Chronique | Bad Tripes - La Vie la Pute

Pierre Sopor 12 décembre 2022

Il aura fallu cinq ans à BAD TRIPES pour nous saigner un successeur au génial Les Contes de la Tripe, boucherie théâtrale barge et jouissive sortie fin 2017. Changement d'ambiance à première vue avec un titre, La Vie la Pute, et un artwork dessiné et coloré qui s'éloignent tous deux des horreurs grandiloquentes des précédents méfaits du groupe.

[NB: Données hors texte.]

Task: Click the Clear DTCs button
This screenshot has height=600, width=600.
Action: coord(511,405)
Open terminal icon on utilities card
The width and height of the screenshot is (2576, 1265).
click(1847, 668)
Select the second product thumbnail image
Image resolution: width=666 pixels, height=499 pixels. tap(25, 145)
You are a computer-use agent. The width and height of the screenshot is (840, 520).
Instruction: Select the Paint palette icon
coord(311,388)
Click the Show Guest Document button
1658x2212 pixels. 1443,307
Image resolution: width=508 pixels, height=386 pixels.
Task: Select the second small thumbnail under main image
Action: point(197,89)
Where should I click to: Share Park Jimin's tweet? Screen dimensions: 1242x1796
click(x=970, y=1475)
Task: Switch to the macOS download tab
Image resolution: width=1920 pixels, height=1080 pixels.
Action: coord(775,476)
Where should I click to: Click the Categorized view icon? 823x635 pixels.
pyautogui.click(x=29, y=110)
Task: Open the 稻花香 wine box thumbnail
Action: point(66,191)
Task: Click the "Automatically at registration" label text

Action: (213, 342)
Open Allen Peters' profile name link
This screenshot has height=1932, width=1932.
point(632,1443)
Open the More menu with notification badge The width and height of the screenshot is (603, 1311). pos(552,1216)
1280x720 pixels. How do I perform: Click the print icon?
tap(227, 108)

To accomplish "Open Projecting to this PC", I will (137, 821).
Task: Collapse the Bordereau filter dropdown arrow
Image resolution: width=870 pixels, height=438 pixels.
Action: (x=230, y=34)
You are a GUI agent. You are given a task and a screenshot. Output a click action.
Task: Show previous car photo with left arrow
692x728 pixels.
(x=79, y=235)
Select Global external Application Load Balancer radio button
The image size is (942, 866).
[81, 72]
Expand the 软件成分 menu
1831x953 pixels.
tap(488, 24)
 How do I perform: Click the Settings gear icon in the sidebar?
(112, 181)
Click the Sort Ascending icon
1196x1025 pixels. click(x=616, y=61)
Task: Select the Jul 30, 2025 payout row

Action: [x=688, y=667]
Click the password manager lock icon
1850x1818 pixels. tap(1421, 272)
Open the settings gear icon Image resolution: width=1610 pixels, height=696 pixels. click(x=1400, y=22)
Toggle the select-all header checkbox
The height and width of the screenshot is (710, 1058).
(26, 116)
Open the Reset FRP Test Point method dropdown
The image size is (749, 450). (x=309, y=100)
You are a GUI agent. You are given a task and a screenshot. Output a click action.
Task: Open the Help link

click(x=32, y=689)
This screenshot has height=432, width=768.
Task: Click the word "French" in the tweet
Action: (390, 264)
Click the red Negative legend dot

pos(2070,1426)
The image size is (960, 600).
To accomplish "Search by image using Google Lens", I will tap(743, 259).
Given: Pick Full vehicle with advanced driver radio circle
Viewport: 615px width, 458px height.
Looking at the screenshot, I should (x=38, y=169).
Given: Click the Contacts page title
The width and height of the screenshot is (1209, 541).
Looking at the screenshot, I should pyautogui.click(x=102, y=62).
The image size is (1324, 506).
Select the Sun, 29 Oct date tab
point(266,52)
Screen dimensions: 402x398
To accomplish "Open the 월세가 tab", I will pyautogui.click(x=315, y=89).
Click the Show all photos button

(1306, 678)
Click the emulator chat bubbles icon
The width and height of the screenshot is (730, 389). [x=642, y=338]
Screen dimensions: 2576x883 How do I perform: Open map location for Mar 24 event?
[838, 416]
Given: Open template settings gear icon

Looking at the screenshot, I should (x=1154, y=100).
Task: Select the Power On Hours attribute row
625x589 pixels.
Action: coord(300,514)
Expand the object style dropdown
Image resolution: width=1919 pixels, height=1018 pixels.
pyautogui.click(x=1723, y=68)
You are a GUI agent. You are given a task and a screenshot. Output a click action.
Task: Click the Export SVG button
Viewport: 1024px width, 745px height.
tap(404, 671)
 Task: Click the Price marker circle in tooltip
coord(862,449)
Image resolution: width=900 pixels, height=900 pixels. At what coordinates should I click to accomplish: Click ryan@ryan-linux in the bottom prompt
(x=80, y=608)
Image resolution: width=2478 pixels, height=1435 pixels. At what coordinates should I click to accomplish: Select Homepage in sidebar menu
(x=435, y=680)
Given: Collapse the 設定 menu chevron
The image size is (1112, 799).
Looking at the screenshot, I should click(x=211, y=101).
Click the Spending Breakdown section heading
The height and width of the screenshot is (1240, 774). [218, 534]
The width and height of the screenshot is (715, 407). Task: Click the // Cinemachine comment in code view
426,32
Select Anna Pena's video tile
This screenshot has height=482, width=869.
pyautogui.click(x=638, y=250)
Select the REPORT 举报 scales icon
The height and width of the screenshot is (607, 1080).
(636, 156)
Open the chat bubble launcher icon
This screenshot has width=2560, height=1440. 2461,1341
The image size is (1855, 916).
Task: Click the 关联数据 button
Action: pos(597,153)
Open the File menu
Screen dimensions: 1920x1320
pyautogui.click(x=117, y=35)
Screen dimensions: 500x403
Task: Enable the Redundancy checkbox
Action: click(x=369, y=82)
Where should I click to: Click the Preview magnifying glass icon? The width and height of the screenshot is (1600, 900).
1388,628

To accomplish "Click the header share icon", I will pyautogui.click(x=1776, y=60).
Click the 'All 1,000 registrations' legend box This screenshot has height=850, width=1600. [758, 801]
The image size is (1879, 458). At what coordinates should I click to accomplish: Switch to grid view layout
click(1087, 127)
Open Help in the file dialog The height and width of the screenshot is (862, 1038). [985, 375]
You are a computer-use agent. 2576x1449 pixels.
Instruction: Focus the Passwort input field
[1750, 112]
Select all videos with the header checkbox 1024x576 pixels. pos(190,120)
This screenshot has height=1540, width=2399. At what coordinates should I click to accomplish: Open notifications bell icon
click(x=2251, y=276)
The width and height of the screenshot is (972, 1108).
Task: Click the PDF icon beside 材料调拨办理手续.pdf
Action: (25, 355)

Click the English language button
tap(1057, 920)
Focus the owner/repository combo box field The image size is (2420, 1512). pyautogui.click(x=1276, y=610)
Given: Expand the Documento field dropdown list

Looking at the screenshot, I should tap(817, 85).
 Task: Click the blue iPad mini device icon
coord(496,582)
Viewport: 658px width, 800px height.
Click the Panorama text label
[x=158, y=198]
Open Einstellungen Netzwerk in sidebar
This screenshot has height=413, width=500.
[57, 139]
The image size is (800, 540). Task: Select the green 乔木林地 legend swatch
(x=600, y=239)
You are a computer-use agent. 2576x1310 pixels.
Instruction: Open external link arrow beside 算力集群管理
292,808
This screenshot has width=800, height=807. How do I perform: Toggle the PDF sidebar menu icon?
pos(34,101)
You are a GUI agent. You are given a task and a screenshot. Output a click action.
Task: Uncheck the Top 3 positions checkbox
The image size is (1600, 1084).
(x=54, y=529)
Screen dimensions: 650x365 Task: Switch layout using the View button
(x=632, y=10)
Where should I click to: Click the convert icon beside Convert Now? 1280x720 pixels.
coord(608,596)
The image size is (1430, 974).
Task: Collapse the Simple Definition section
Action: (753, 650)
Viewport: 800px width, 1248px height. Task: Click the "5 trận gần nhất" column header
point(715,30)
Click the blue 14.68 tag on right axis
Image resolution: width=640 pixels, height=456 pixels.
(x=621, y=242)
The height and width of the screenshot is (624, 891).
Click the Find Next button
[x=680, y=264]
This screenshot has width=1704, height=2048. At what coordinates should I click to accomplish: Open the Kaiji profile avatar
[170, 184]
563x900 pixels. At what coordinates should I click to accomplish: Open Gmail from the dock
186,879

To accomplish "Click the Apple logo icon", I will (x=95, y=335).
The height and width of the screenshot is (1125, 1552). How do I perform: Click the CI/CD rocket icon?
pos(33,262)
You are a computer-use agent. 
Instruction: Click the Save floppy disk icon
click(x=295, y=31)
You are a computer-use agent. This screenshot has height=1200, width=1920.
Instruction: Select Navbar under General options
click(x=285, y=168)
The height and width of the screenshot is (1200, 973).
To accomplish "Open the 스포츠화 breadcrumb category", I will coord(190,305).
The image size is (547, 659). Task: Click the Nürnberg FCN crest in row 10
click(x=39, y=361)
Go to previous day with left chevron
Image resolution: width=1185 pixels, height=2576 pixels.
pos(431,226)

On est d'ailleurs un peu perdu au début avec ce premier titre et single, La Madrague des Macchabées : un côté punk très direct, un rythme rapide et quasi festif... et un clip assez sage à la plage ? Mais avec sa mélodie aux airs de reviens-y, son refrain irrésistible et son côté tango fou qui déraille, cette entrée en matière devient vite addictive, surtout qu'on croit y détecter l'ombre d'une mélancolie assez poétique. Et puis BAD TRIPES a le chic pour nous balancer des riffs imparables, nous piéger avec ses rengaines inoubliables. Orchestrations baroques, électroniques discrètes, guitares martiales à la RAMMSTEIN (en plus fun), références horrifiques : les ingrédients sont là et l'album regorge de passages immédiatement efficaces.

Et puis, un peu à l'image de ce metro qui déboule bord cadre sur la pochette de l'album, arrive ce moment où on se prend La Vie la Pute en pleine face. La grosse mandale qui met K.O., ce n'est finalement pas au détour d'une des nombreuses punchlines rageuses (la plume est mordante, le verbe méchant) ni dans un titre spécialement bourrin qu'on va se la manger. C'est sur ce morceau-titre, où BAD TRIPES assume un rap qui s'alourdit de plus en plus pour planter un décor sombre, gris, désespéré : on avait bien senti poindre une petite mélancolie d'emblée, mais les histoires que nous racontent cette fois le groupe se teintent d'une saveur particulièrement amère.

BAD TRIPES nous avait déjà plongé dans des univers sordides, mais l'attirail horrifique déployé créait un décalage. Les histoires de La Vie la Pute sentent le quotidien, le contemporain, le réel. Médiocrité, mort, maladie (Jusqu'à la Lie, Apocalypse Now, hymne dépité et traumatisé par la nullité post-apo du monde covidé), dégoût de soi (Les Yeux sans Visage rappelle ce rejet viscéral du corps qui, déjà, hantait l'excellente Chair de Canon sur Splendeur et Viscères) : La Vie la Pute est un album qui, derrière ses bons mots, derrière son metal industriel accrocheur, son côté fanfare de cirque déglinguée et sa poésie trash, parle d'injustices et de gens abimés, fracassés, amochés, fracassés, laissés pour compte, mis en marge. Mais le sordide dissimule aussi un amour sincère pour ces marginaux, ces sorcières, ces travailleuses du sexe, ces malades, ces victimes de violence, ces freaks superbes qui se font écraser par ce train d'injustices et de cruauté froid et puant qui déboule comme un sauvage.

Alors oui, BAD TRIPES sait toujours nous trifouiller les entrailles avec ses rythmiques entraînantes, ses formules bien troussées et les rugissements hargneux de sa chanteuse. La petite touche fanatstique-gothique-baroque-théâtrale qui se pointe régulièrement est toujours aussi réjouissante (Brûle-moi si tu Peux ou La Cadavéreuse, aussi jubilatoires que féroces), mais La Vie la Pute est aussi un album qui, en n'allant plus sa cacher derrière des contes qui semblent raconter une autre époque, assume pleinement un visage plus touchant, plus triste, et dont les émotions font finalement plus mal que les refrains les plus sauvages.

Le film s'achève, on ferme les yeux, et on crève.